Compte tenu des distances et des coûts impliqués, l’envoi de missions de ravitaillement sera à la fois peu pratique et coûteux. C’est pourquoi il est essentiel de s’appuyer sur les ressources locales pour répondre aux besoins de la mission, autrement dit sur l’utilisation des ressources in situ (ISRU).
L’ISRU est particulièrement nécessaire sur Mars, car les missions de ravitaillement pourraient prendre de six à neuf mois pour y parvenir. Heureusement, Mars dispose de ressources abondantes qui peuvent être récoltées et utilisées pour fournir de l’oxygène, du carburant, de l’eau, de la terre pour cultiver des aliments et des matériaux de construction.
Dans une étude récente, une équipe dirigée par la Freie Universität Berlin a évalué le potentiel d’exploitation des ressources de plusieurs gisements de minéraux hydratés déjà identifiés à la surface de Mars.

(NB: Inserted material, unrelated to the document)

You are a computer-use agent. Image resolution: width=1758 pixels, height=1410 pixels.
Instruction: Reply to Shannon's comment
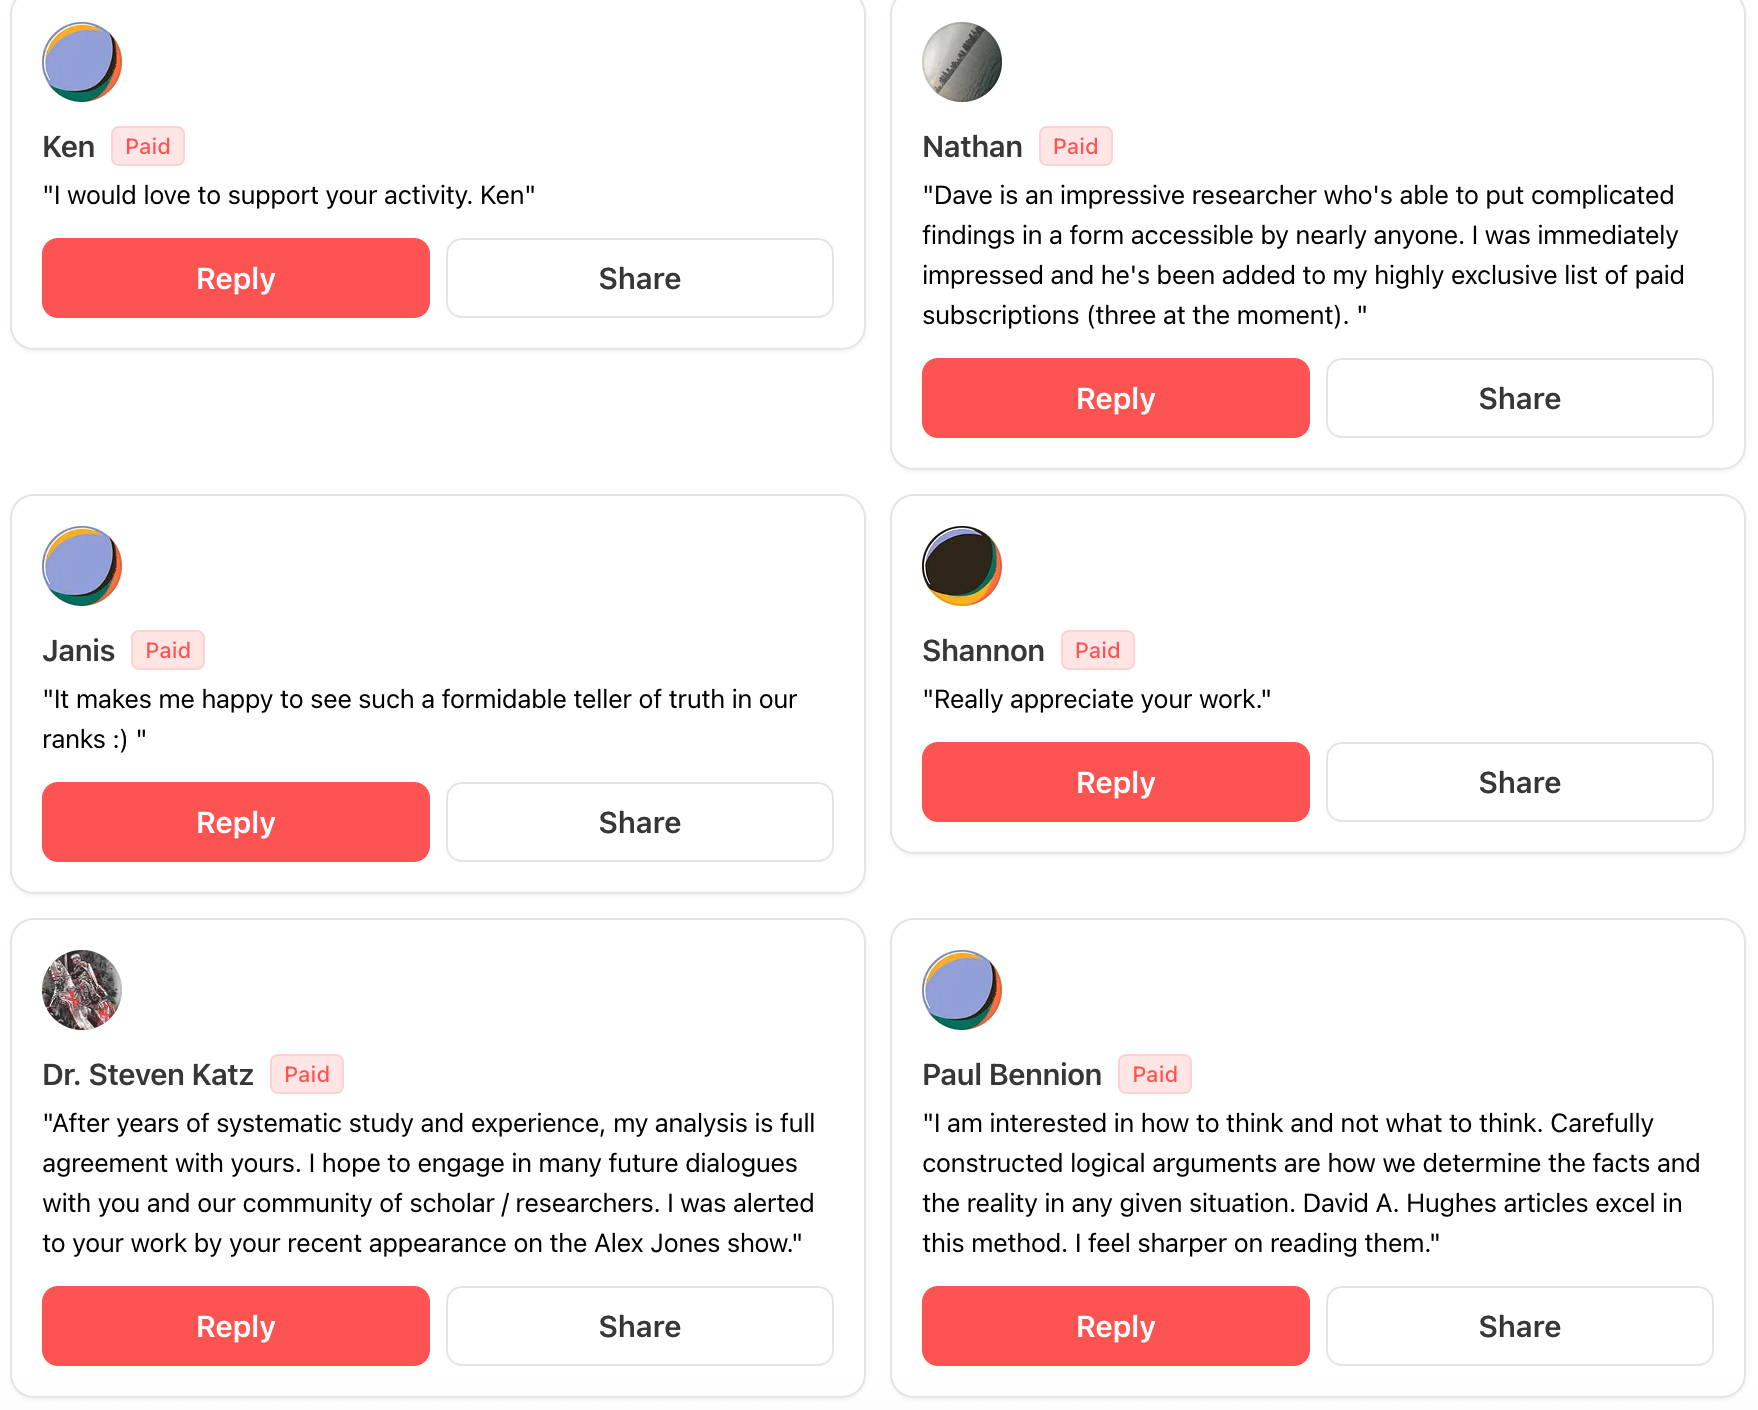(x=1116, y=782)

Ils ont également présenté des estimations de la quantité d’eau et de minéraux pouvant être extraits et de la manière dont ils pourraient être utilisés.
L’équipe était dirigée par Christoph Gross, chercheur postdoctoral au sein du groupe de sciences planétaires et de télédétection de l’Institut des sciences géologiques de la Freie Universität de Berlin. Ils étaient rejoints par des chercheurs de l’Institut SETI, du Centre de recherche Ames de la NASA, de l’Institut d’astrophysique spatiale et de l’Institut des systèmes spatiaux du Centre aérospatial allemand (DLR).
Leur article de recherche, «Prospection de ressources in situ pour de futures missions habitées vers Mars, » est publié dans le Acta Astronautica journal.
Comme le notent les auteurs, la NASA et d’autres agences spatiales investissent dans les technologies ISRU pour réduire considérablement la masse globale qui doit être envoyée sur la Lune ou sur Mars pour soutenir les efforts d’exploration humaine.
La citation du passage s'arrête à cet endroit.